Crunchy Couscous Salad with Currants and Mint

What's not to love about this salad? It's sweet, savory, crunchy, and full of bright herbs and lemon juice. You can make it ahead, cover it, and leave it at room temperature up to four hours before serving. Resist the urge to refrigerate it, though–the couscous will dry out quickly.

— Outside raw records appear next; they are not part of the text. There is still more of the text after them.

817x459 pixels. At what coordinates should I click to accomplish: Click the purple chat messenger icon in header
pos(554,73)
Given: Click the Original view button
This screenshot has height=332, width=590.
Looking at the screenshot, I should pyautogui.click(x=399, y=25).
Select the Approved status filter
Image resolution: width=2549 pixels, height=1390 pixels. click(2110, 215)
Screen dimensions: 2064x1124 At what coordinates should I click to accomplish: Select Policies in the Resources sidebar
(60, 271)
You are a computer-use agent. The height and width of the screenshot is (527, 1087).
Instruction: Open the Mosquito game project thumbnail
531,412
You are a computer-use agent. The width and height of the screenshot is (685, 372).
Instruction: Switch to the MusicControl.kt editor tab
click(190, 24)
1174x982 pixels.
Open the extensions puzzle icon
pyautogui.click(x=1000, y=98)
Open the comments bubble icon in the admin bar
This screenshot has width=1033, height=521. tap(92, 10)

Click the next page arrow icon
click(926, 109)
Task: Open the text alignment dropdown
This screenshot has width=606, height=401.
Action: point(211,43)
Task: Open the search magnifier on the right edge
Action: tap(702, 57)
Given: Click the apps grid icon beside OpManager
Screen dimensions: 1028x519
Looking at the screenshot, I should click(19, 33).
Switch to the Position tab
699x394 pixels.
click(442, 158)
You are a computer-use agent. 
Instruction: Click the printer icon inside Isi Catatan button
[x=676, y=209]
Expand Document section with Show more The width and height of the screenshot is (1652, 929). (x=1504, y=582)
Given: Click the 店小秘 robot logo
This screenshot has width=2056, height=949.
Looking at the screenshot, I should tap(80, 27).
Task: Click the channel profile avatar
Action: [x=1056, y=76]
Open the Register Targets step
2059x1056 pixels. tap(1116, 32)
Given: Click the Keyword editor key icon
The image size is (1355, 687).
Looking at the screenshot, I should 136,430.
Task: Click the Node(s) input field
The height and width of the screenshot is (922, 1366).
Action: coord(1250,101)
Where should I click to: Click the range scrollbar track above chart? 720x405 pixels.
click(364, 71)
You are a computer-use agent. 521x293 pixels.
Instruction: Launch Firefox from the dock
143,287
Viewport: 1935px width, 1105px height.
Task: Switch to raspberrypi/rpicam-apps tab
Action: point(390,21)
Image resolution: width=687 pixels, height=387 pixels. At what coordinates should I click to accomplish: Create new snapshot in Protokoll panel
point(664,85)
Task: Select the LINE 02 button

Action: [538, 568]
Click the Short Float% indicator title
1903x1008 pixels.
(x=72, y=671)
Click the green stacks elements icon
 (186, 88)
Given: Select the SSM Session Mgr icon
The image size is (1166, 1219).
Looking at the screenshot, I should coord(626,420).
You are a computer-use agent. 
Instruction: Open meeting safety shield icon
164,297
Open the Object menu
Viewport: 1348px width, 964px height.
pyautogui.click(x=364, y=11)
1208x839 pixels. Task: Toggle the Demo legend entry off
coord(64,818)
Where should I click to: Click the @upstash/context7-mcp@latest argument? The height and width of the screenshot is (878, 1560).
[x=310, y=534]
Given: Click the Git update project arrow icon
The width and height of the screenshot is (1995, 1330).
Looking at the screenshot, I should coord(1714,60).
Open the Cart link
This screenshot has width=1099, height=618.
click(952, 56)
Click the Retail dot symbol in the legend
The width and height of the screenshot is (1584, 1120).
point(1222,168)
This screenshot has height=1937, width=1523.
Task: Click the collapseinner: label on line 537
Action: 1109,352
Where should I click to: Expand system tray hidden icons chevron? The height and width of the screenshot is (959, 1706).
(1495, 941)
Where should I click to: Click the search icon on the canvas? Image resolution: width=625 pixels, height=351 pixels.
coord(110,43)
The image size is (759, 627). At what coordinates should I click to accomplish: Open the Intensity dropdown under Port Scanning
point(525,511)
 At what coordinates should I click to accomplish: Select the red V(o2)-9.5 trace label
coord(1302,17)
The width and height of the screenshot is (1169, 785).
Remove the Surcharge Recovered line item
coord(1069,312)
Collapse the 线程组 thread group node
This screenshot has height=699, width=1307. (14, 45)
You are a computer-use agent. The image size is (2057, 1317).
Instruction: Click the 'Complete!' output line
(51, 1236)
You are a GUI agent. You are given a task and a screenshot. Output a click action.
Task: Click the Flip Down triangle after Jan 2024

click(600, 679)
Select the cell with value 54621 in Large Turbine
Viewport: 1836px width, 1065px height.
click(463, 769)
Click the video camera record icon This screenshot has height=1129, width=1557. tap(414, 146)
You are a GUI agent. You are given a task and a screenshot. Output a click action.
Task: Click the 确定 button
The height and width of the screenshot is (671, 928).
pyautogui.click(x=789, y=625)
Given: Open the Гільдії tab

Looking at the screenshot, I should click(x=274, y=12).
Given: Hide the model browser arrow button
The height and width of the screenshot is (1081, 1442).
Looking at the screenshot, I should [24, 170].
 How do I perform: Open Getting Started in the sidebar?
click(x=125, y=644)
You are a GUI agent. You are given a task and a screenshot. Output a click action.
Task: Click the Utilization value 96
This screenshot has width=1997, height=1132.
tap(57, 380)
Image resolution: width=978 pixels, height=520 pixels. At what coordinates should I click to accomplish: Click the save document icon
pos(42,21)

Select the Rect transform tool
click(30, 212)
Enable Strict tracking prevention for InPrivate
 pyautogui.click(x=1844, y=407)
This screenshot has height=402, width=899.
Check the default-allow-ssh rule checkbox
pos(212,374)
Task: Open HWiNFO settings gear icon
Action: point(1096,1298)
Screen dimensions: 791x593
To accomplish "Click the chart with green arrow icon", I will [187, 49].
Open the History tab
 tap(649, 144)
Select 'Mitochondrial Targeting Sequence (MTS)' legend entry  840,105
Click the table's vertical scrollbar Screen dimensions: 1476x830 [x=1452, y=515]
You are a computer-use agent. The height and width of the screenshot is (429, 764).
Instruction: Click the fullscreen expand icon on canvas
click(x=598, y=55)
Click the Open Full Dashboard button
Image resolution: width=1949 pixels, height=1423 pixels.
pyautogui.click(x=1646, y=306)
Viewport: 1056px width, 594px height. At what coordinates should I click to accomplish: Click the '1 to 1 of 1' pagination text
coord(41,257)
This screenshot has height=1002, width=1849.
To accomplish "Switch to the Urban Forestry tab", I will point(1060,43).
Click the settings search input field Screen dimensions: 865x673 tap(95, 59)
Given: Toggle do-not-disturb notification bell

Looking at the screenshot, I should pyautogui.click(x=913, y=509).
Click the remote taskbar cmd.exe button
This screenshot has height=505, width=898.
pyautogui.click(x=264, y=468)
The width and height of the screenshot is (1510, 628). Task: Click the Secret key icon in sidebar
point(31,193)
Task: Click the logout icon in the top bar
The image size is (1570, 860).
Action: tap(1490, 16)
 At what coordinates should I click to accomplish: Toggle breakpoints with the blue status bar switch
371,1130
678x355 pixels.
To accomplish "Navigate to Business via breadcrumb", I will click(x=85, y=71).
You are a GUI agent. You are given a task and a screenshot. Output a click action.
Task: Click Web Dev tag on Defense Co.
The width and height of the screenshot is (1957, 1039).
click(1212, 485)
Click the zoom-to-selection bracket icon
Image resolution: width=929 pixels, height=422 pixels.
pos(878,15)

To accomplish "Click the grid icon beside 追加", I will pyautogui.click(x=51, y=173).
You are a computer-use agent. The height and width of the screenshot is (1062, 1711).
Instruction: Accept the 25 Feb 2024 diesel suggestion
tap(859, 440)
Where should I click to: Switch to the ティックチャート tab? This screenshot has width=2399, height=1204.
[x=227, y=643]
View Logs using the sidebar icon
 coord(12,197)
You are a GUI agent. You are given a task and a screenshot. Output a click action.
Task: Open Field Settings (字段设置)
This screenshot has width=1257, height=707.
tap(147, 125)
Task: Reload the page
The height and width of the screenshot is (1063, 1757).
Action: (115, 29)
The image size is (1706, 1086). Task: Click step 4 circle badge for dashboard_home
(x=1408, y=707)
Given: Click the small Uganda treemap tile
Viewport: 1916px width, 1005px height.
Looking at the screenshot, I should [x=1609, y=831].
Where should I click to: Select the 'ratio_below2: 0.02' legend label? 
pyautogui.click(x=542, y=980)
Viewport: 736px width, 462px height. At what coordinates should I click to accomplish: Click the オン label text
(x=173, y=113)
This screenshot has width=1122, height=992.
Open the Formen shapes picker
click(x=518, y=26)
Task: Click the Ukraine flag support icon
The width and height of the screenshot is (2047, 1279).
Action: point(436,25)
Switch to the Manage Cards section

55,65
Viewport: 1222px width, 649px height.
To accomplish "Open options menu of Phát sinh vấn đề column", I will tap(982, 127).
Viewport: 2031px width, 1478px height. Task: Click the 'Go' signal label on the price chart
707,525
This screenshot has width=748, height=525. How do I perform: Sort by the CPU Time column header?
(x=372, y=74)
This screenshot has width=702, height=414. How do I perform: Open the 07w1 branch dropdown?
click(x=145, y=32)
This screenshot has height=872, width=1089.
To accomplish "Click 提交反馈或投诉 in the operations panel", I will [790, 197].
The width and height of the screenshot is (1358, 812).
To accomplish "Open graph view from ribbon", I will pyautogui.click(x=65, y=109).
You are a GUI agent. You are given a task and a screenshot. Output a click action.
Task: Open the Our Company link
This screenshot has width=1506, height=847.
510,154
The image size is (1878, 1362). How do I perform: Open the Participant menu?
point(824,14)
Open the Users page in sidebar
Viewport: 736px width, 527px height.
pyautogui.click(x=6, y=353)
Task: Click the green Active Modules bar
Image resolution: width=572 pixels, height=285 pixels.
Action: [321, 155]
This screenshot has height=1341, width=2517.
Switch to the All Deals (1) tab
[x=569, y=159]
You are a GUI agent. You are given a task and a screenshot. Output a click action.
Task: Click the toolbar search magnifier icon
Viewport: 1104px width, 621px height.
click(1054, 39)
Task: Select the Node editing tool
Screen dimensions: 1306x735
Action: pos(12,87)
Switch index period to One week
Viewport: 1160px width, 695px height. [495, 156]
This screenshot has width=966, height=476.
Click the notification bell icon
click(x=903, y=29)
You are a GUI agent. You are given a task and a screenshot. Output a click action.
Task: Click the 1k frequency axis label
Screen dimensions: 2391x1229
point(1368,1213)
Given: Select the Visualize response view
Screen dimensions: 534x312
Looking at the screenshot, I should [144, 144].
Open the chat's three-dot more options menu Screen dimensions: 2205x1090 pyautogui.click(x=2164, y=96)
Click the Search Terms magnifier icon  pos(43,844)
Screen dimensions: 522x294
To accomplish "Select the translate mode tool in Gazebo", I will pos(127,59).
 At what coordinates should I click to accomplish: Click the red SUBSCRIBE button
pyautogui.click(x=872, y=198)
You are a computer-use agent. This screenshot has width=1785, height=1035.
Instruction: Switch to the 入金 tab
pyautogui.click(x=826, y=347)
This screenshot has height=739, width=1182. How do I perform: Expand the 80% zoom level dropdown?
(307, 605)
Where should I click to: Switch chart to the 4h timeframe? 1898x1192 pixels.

If you're looking for a gluten-free option, try quinoa.

Yield: Serves 6 (serving size: about 1/3 cup)
Recipe from Oxmoor House

More From Oxmoor House

Recipe Time

Hands On: 12 Minutes
Total: 12 Minutes

Nutritional Information

Amount per serving
  • Calories: 269
  • Calories from fat: 0.0%
  • Fat: 14.7g
  • Saturated fat: 1.1g
  • Monounsaturated fat: 7.3g
  • Polyunsaturated fat: 5.3g
  • Protein: 5.1g
  • Carbohydrate: 30.5g
  • Fiber: 2.7g
  • Cholesterol: 0.0mg
  • Iron: 1.1mg
  • Sodium: 193mg
  • Calcium: 26mg


  • 1 cup water
  • 1 cup uncooked couscous
  • 1/4 cup fresh lemon juice
  • 1 teaspoon Dijon mustard
  • 1/2 teaspoon kosher salt
  • 1/4 teaspoon freshly ground black pepper
  • 1/4 cup canola oil
  • 1/4 cup currants
  • 1/2 cup diced carrot
  • 1/3 cup pine nuts, toasted
  • 1/3 cup sliced green onions
  • 3 tablespoons chopped fresh mint


  1. 1. Bring 1 cup water to a boil in a medium saucepan. While water comes to a boil, place couscous in a large skillet. Cook, stirring constantly, over medium-high heat 3 minutes or until lightly toasted and fragrant. Stir couscous into boiling water. Cover and let stand 5 minutes; fluff with a fork.
  2. 2. While couscous stands, combine lemon juice and next 3 ingredients (through pepper) in a large bowl, stirring with a whisk. Gradually add oil, stirring constantly with a whisk. Add couscous, currants, and remaining ingredients; fluff with a fork. Serve warm, or cover and cool to room temperature.